__Aim of the task__: Carry the curator biographies below further, beginning right after their last sentence.

**** Passage ****

Jessi Bowman is a Houston-based photographer, curator, and arts organizer committed to building sustainable, community-centered spaces for lens-based artists. She served as Exhibitions Manager at Houston Center for Photography for eight years and has contributed to programming at institutions such as FotoFest International, United Photo Industries, and Project Row Houses. Jessi is the Founder and Curator of FLATS, a community darkroom and photo lab that began in 2016 as a nomadic exhibition series showcasing local artists. She is also the force behind FLAT Files, the only photography magazine dedicated to highlighting the work of Southern photographers and writers. Her practice is rooted in collaboration, bringing art into non-traditional spaces, and cultivating dynamic, inclusive photo communities across the South.

Lauren Jackson Harris, Independent Curator, Co-Founder Black Women in Visual Art

Lauren Jackson Harris is an independent curator and executive level arts administrator from Atlanta, GA. She earned her BFA in Graphic Design and Art History from Howard University and her MA in Arts Leadership from the Savannah College of Art and Design (SCAD). In 2019, she co-founded Black Women in Visual Art, an organization that connects, cultivates, and supports Black women in the arts. With BWVA, Harris builds partnerships and develops programs that increase visibility and opportunities for Black women in the arts.

**** Information supplied ****

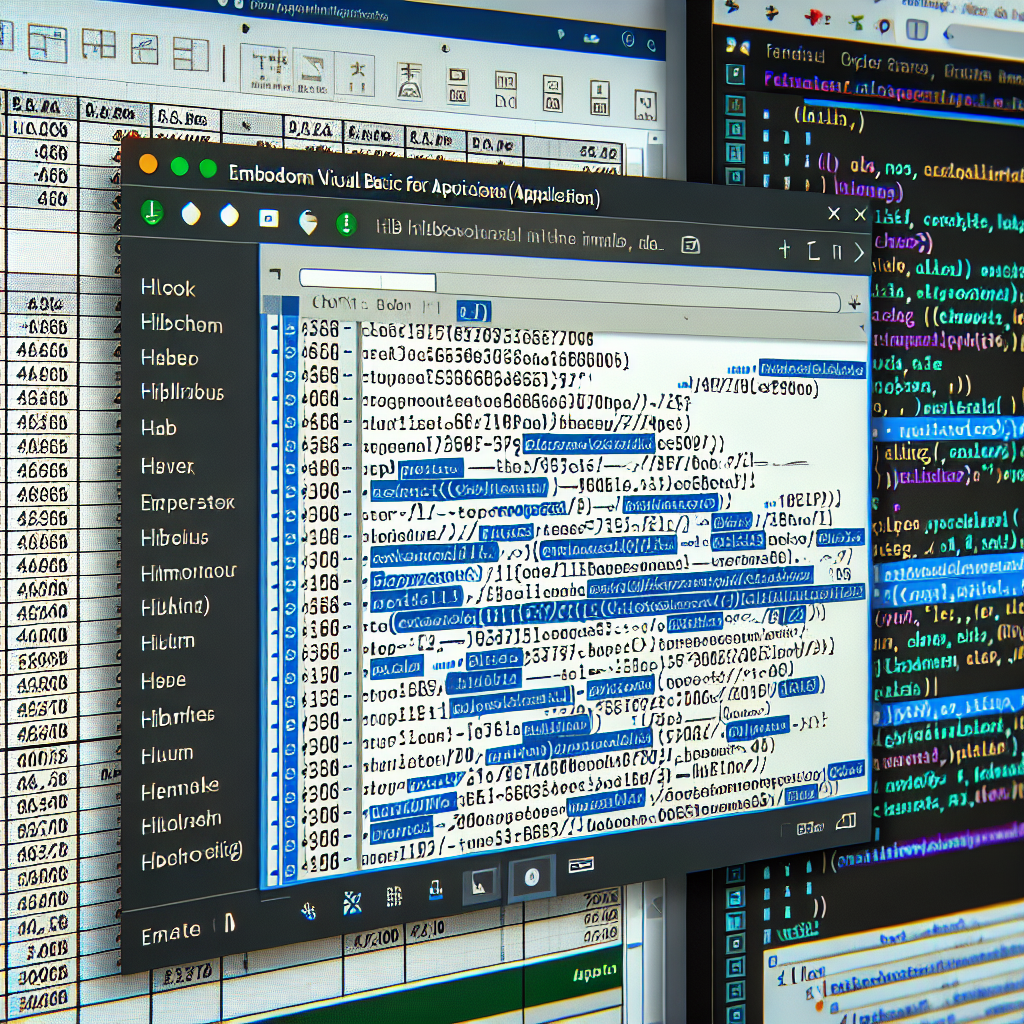This screenshot has width=1024, height=1024.
Task: Click the green Excel sheet tab at bottom
Action: (x=580, y=975)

****

__Response__:
 

As an independent arts worker with over 15 years of professional experience, Harris has managed special projects, curated exhibitions and produced art experiences with organizations and art spaces such as the High Museum of Atlanta, Atlanta Art Fair, For Freedoms, Facebook, The Gathering Spot, Stay Home Gallery, Living Walls, Atlanta Contemporary Art Center, Frieze Los Angeles, SoHo House and more. She is currently the Program Director for The Black Embodiments Studio and Expert-in-Residence with in Georgia State University Ernest G. Welch School of Art & Design. Lauren recently served as the Beltline Public Art Advisory Council’s Co-Chair and is currently on the Dashboard Board of Directors. As an active art advocate, Harris is curating impactful exhibitions, producing innovative art-related projects and documenting Black women’s contributions to the art world.

Mary Stanley, Founder, Mary Stanley Studio

Mary Stanley is an independent curator, private art consultant, and artist representative with an international reach. Since founding Mary Stanley Studio in 2004, she has offered collectors and designers a bespoke alternative for sourcing contemporary artwork and executing custom collaborative projects.

Driven by a passion for arts education, Mary established the Young Collectors Club in 2006, providing over 300 young professionals with a platform for social networking and contemporary art connoisseurship. Her commitment to the arts community is further reflected in her leadership roles, including positions on the boards of the Museum of Contemporary Art of Georgia, the Lamar Dodd School of Art (UGA), and the Atlanta Center for Photography, as well as her work with the Idea Capital Steering Committee.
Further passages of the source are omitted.